[[ DOCUMENT EXCERPT, beginning ]]

The Bahamas seems even further away from the average 7.5 per cent GDP growth that the IMF itself has said is necessary to both halve the existing unemployment rate and absorb all new workforce entrants between now and 2018.

About the only ‘good economic news’ highlighted by the Fund’s statement was the relatively successful Value-Added Tax (VAT) implementation. Otherwise it was grim reading, with international reserves “low” at just 2.2 months’ worth of imports.

Jarkko Turunen, the IMF’s mission head to the Bahamas, said: “GDP growth remains modest, projected to have been around 1 per cent in 2015 and, following the further delay in the opening of the Baha Mar resort, growth is now projected to rise only to 1.5 per cent in 2016.

“While there is significant uncertainty about the timing of the project’s completion, Baha Mar’s opening is likely to provide an additional boost to growth. Unemployment is high and inflation moderate (at 1.6 per cent in August), with the temporary increase from VAT introduction tempered by the impact of lower energy prices.

“Gross international reserves remain low, at $774 million (end-October), equivalent to about 2.2 months of imports of goods and services. The large share of non-performing loans (15 per cent of total loans at end-October) continues to constrain bank lending. Central government debt is estimated to have increased,” he added.

[[ DOCUMENT EXCERPT, end ]]
[[ DATA FOR REVIEW, beginning ]]

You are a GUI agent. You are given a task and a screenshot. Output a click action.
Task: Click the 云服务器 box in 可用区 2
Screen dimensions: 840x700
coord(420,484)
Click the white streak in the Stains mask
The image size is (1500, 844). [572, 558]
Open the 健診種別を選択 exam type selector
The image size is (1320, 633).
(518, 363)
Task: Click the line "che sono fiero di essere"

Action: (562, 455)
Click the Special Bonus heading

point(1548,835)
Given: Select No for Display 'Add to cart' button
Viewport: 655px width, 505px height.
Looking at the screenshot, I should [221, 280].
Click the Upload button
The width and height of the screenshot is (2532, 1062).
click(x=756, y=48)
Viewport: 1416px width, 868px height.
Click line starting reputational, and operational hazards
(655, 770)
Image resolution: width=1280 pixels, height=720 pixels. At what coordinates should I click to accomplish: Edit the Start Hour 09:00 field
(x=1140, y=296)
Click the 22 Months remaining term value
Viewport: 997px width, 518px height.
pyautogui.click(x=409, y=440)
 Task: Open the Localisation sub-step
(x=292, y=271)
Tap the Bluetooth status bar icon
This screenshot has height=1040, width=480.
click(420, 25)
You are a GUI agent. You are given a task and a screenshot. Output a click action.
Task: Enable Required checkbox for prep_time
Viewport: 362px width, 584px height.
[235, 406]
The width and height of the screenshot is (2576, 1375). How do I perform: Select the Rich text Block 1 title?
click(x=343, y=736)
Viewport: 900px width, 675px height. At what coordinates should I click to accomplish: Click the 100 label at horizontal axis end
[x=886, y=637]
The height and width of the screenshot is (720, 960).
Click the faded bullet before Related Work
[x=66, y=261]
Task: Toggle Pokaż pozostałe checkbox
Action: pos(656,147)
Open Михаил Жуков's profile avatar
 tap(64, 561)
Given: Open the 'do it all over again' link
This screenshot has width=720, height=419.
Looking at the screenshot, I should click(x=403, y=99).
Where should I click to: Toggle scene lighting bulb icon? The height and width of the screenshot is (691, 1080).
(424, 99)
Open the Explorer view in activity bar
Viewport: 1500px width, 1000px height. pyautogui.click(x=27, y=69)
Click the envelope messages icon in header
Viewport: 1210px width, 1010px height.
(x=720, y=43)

[[ DATA FOR REVIEW, end ]]

TASK TO CARRY OUT:
Please retype the passage on the Bahamas economy, starting at "Jarkko Turunen, the" and ending at "cent in 2016.".

RESULT OF THIS EXERCISE:
Jarkko Turunen, the IMF’s mission head to the Bahamas, said: “GDP growth remains modest, projected to have been around 1 per cent in 2015 and, following the further delay in the opening of the Baha Mar resort, growth is now projected to rise only to 1.5 per cent in 2016.